Lucy by the Sea - Elizabeth Strout

Looking at YouTube videos of the best books of 2022 from various reviewers, I found this one mentioned as one of the post pandemic themed reads.  I'd read the author's Olive Kitteridge  back in 2008 and enjoyed it.  Her books connect her characters across the stories, Olive playing a minor role in this one.

Lucy, her main character was not someone I liked very much.  She's 60ish and recently widowed from her second husband.  She's an insipid worrier that I thought might be experiencing the beginnings of dementia. The story is told from her point of view, where her first husband, a scientist, insists she and their daughters leave New York as the pandemic hits, taking off for Maine, hence the title.  

It's a painfully reminiscent chronicling of our lives during Covid-19 and there are recognizable reactions to our real life experiences during its scourge.  Her reflective, passive acceptance of what has happened in her life and what happens during their time in isolation is in contrast to the reactions of those surrounding her. 
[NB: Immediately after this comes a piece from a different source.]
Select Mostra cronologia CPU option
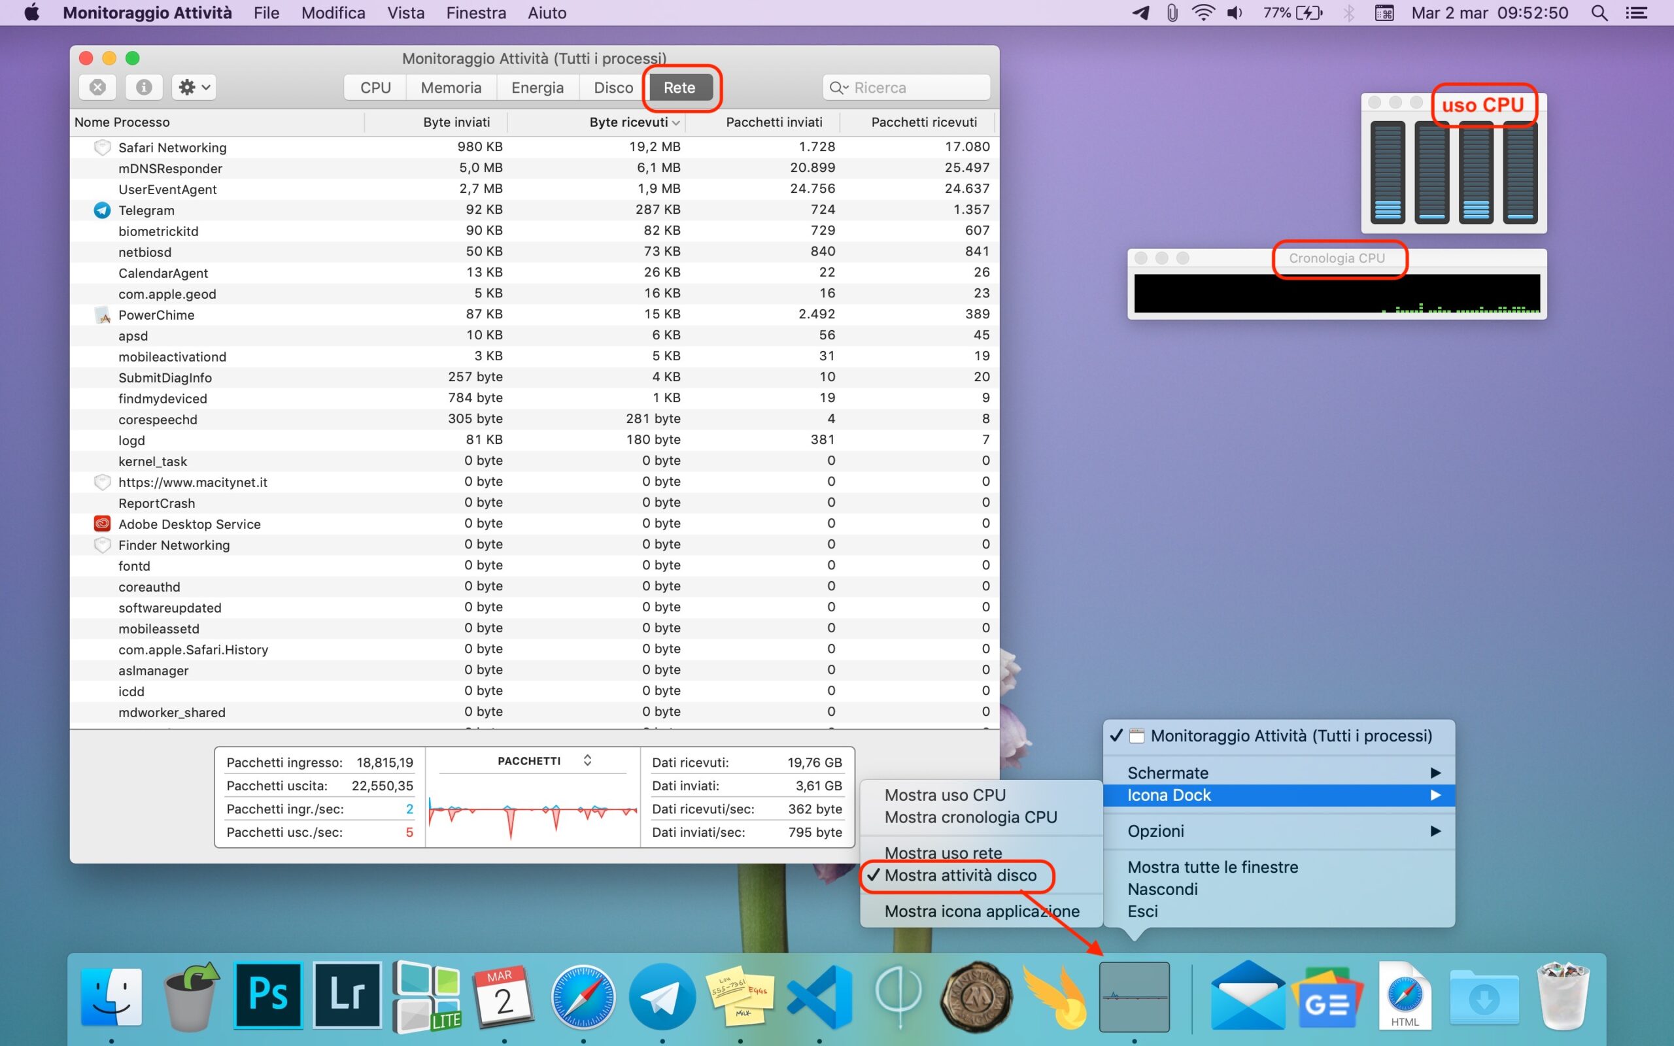Image resolution: width=1674 pixels, height=1046 pixels. (x=971, y=817)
In the end I found the story soothing and comforting, a looking back on what some have survived. I appreciated the story's handling of our fears and doubts and the changes it as wrought on our ourselves, our families and our lives.

Quotes:

"I had often thought before: that there had been a last time--when they were little--that I had picked up the girls.  This had broken my heart, to realize that you never know the last time you pick up a child."

"My mother, because she was my mother, had great gravity in my young life.  In my whole life.  I did not know who she was, and I did not like who she had been.  But she was my mother, and so some part of me had continued to believe things she had said."

"Because I would never have had an affair, I thought William would not either.  I had been thinking like myself."